Viterbo – Mostra agli Almadiani, l’assessora Luisa Ciambella se la prende alla richiesta di chiarimenti sull’avviso pubblico che ha portato all’affidamento dell’iniziativa eil consigliere comunale Luigi Maria Buzzi (FdI), incuriosito, ne vuole sapere di più. “Incuriosito dal nervosismo dell’assessora Ciambella – spiega Buzzi – a fronte di una semplice e legittima domanda fatta da un giornalista in occasione della conferenza stampa di presentazione della mostra agli Almadiani, ho voluto controllare un tra la documentazione ufficiale”.
Un interessamento che non inizia dalla conferenza stampa, ma da prima.
“Sulla questione avevo già fatto un accesso agli atti tempo fa, vista la parentela tra l’assessore Giacomo Barelli e il vincitore dell’avviso pubblico Alessandro Maria Barelli, e che rappresenta di certo una curiosa coincidenza”.
Buzzi riparte dall’inizio: “Amministrativamente parlando, l’iter ha avuto il suo avvio da una serie di delibere di giunta, in particolare la 174 del 29/05/2015, presenti tutti gli assessori (compreso Barelli) ad esclusione di Vannini.
Si parla, tra l’altro, di proposte progettuali nell’ambito del progetto “Experience Etruria” tra cui una mostra sugli etruschi in 3D da ospitare nella ex chiesa degli Almadiani, con una serie di indicazioni specifiche e caratteristiche sulla stessa.
La delibera viene votata e resa, vista l’urgenza, immediatamente eseguibile.
A tutto questo segue un avviso pubblico esplorativo, pubblicato solo dal 10 giugno al 16 giugno 2015”.
All’avviso rispondono con un progetto solo in tre.
“Quello di Historia Associazione Culturale (il cui presidente è Barelli) risulta il più idoneo, del resto è lo stesso presidente a dichiarare nell’atto di notorietà allegato al progetto, “la capacità tecnica di allestire come già più volte fatto la mostra multimediale in 3D sugli etruschi essendo in possesso di filmati, software esclusivi e le attrezzature…”.
L’avviso quindi se lo aggiudica Historia.
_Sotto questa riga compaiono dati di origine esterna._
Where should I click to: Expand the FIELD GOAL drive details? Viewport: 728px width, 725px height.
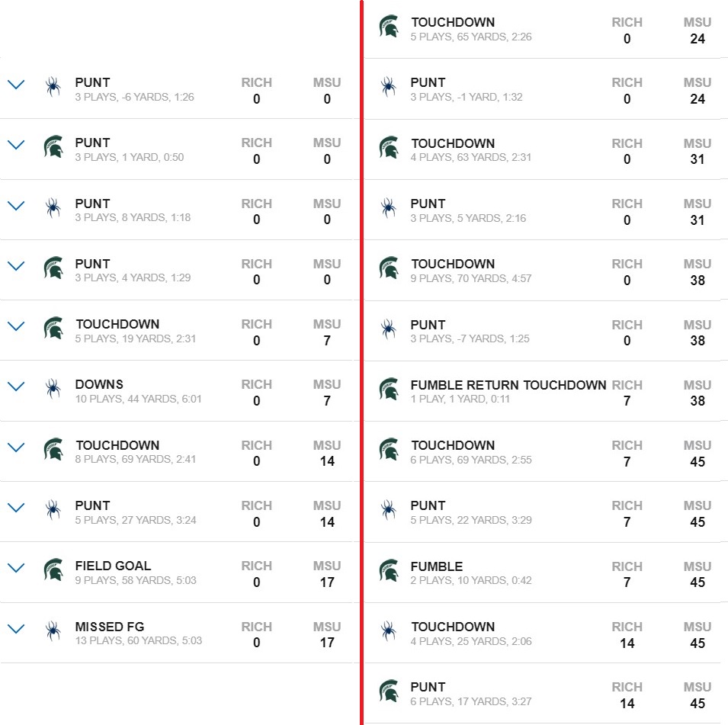click(x=16, y=568)
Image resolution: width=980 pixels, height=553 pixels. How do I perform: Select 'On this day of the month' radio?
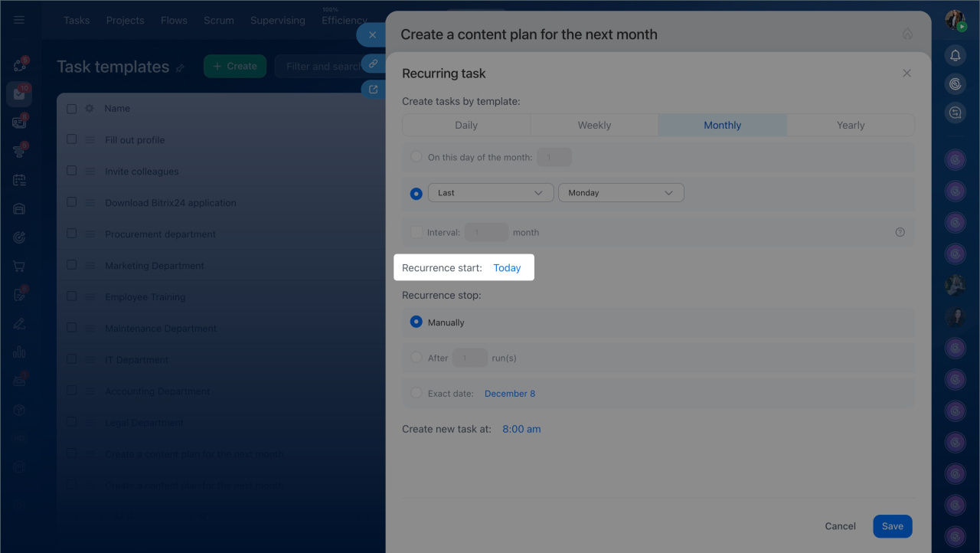tap(416, 157)
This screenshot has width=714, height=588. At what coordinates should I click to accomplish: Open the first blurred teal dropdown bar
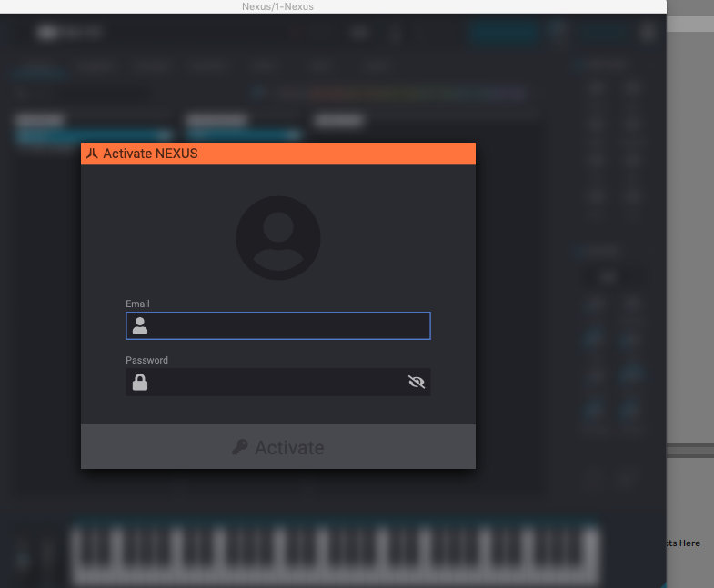[95, 135]
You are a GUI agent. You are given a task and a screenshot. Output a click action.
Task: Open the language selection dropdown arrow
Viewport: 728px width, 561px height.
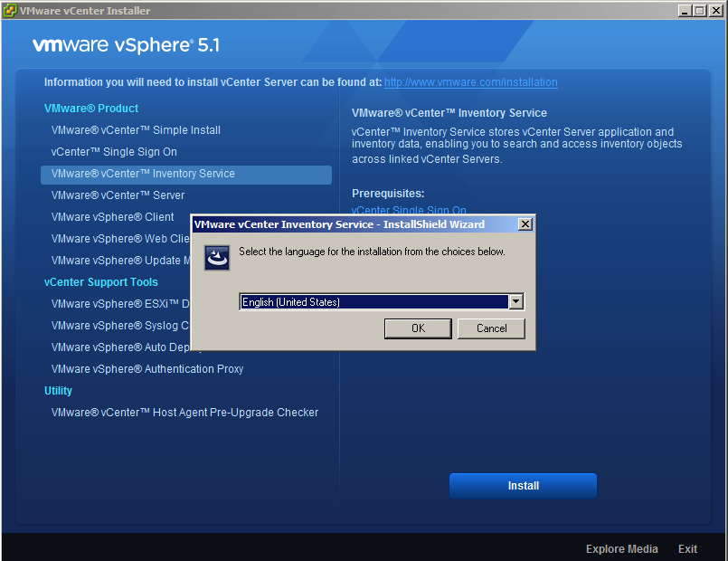pos(515,302)
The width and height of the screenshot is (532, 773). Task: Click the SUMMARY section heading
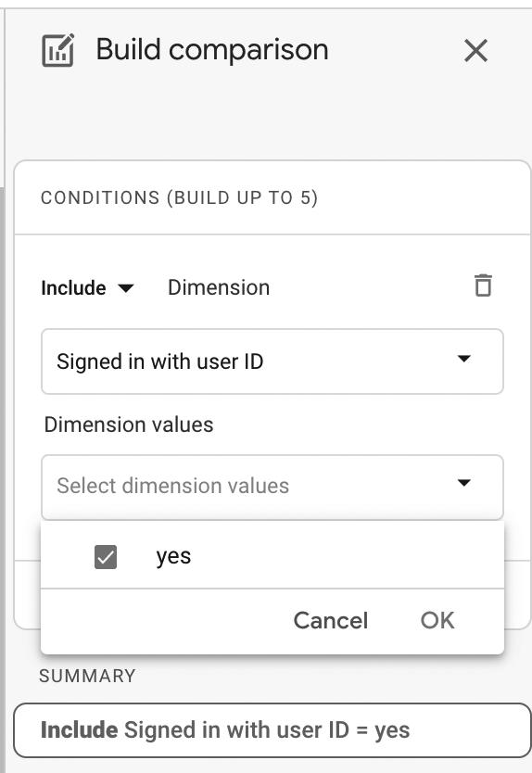[87, 676]
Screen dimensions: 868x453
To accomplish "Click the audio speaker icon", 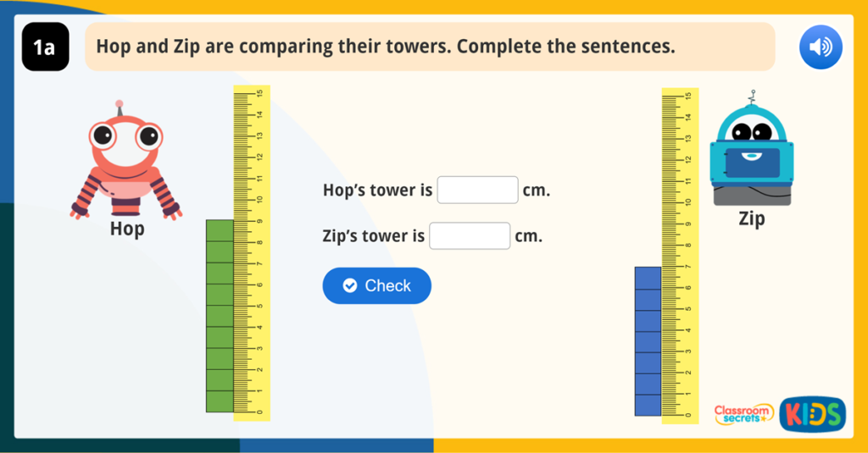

E Buzzi ha qualche domanda per l’assessora Ciambella.
“Perché vista la domanda più che legittima si innervosisce l’assessore Ciambella? Perché visto l’importo la giunta ha voluto scegliere l’iter dell’avviso? Perché per un progetto così importante sono stati dati appena sette giorni per presentare una proposta più che articolata e di possibile impatto sul turismo della nostra città?
L’assessore Barelli era a conoscenza della “Mostra sugli etruschi più volte fatta” dal suo parente?
Non sarebbe stato più opportuno per l’assessore Barelli astenersi dal votare la delibera di giunta?
Non si discute la qualità dell’evento, che avremo tutti modo di valutare, ma l’iter messo in atto per arrivare ad approvarlo e aggiudicarlo, oltre, ovviamente, alla curiosa coincidenza della parentela.
Forse in questo caso un affidamento diretto avrebbe creato meno dubbi, invece di far apparire una ipotetica toppa peggiore del buco”.